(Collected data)
* * *

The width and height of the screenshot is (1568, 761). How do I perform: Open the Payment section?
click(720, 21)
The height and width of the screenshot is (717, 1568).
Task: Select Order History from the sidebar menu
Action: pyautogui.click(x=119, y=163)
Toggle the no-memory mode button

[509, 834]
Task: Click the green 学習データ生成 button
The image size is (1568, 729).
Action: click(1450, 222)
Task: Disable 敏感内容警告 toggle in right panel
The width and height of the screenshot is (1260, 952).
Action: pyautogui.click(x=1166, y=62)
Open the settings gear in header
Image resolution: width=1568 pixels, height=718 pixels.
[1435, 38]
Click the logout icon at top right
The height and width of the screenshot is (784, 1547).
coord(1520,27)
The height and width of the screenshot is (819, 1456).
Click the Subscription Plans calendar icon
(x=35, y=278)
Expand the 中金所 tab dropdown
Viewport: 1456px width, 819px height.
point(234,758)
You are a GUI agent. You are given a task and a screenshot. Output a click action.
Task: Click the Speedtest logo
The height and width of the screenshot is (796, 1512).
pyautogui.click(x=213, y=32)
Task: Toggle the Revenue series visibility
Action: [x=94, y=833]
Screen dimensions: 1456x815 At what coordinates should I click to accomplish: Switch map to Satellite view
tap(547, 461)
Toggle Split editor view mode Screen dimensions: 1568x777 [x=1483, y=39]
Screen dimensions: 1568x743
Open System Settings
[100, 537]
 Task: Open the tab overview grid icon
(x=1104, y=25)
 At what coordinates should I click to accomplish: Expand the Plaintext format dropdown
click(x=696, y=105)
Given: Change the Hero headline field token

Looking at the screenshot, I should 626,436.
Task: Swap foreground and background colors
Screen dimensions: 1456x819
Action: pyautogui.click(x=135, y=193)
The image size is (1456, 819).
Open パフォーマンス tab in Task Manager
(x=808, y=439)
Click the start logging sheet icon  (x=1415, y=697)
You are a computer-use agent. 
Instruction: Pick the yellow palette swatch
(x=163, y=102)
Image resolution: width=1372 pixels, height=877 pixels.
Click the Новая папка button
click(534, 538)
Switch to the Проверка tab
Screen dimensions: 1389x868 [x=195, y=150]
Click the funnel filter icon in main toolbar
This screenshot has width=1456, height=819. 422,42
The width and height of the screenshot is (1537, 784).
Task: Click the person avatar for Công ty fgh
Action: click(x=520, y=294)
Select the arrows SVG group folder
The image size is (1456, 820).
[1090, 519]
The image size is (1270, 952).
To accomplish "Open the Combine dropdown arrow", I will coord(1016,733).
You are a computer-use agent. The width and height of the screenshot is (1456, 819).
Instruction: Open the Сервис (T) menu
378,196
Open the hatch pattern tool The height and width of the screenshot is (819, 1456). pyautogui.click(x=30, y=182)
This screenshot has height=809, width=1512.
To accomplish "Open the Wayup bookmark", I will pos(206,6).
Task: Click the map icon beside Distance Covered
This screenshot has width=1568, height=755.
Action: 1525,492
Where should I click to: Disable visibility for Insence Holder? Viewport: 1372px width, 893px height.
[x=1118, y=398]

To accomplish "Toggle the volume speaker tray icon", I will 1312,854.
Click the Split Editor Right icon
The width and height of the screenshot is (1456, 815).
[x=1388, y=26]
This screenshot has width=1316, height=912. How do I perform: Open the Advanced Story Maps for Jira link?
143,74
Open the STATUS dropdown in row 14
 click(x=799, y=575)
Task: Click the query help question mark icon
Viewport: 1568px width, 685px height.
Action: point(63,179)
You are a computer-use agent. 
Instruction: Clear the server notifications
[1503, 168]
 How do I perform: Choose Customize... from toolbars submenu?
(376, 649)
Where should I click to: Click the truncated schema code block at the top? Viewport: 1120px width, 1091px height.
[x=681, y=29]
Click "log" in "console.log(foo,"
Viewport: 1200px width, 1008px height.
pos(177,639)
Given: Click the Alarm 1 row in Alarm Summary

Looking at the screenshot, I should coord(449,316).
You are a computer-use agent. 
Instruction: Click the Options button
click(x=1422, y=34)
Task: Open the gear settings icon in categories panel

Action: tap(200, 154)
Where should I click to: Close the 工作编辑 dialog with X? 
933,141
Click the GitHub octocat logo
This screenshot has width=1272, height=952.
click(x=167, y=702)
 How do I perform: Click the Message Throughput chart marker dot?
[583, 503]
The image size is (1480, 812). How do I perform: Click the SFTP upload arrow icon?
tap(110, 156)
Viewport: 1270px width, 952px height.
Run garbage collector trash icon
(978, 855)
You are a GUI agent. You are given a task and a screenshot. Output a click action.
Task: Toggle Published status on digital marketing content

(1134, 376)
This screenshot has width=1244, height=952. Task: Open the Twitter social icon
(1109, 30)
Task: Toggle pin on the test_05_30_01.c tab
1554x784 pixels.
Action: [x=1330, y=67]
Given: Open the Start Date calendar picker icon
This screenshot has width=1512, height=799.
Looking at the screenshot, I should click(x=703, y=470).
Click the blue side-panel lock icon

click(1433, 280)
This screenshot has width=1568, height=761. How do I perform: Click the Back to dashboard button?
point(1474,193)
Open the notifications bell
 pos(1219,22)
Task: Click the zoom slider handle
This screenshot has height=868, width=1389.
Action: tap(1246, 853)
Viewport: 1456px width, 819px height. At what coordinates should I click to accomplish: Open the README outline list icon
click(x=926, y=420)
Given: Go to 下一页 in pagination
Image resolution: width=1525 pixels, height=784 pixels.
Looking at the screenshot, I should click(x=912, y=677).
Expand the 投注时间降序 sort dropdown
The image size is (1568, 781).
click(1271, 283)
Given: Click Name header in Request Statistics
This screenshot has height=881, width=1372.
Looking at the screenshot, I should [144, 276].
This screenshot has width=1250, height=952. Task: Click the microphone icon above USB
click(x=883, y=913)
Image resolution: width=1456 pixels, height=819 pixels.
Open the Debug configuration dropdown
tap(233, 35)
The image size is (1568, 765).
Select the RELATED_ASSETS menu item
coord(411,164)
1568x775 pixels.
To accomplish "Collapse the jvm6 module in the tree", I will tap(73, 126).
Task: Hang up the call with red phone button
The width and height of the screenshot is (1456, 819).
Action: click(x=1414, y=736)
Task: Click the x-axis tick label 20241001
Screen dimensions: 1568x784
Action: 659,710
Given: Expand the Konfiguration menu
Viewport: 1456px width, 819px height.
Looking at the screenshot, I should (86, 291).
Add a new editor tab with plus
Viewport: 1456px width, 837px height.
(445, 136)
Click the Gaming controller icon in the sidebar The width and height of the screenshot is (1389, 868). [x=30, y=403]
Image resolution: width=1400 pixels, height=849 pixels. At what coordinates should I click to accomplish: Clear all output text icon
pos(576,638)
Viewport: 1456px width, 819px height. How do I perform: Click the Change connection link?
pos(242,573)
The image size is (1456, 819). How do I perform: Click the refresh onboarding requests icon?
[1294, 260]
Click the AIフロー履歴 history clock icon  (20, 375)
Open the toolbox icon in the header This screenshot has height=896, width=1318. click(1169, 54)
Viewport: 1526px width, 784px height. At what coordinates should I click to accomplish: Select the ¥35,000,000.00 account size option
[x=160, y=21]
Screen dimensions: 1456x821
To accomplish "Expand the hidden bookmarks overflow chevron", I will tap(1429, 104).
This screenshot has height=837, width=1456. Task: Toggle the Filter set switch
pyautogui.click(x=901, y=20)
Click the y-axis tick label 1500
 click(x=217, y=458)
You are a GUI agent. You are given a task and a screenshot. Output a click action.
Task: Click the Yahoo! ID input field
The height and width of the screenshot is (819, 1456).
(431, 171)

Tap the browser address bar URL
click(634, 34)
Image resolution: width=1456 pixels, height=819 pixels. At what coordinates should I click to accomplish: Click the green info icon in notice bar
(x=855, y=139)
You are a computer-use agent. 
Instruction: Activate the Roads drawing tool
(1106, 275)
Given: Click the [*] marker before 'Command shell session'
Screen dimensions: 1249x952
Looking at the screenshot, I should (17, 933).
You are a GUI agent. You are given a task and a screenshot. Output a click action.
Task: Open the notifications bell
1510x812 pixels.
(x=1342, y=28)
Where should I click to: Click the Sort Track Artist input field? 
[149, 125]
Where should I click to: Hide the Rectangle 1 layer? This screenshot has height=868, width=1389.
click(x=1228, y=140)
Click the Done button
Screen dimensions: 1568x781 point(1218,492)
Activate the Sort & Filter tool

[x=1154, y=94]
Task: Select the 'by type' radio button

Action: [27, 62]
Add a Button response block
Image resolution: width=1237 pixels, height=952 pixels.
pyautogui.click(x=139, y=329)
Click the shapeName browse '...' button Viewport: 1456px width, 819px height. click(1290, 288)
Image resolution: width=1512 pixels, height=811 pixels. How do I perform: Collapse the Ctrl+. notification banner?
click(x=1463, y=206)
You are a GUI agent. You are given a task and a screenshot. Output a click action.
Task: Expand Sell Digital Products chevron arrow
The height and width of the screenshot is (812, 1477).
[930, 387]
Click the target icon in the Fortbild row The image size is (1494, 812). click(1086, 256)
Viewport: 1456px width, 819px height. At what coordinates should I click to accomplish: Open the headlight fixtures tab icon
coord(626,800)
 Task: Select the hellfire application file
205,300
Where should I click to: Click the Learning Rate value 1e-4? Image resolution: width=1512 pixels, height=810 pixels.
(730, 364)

* * *

== Problem description ==
Retype exactly the lines above, from the one with "Image resolution: width=1237" through the one with "Click the shapeName", inclusive.

== Answer space ==
Image resolution: width=1237 pixels, height=952 pixels.
pyautogui.click(x=139, y=329)
Click the shapeName browse '...' button Viewport: 1456px width, 819px height. click(1290, 288)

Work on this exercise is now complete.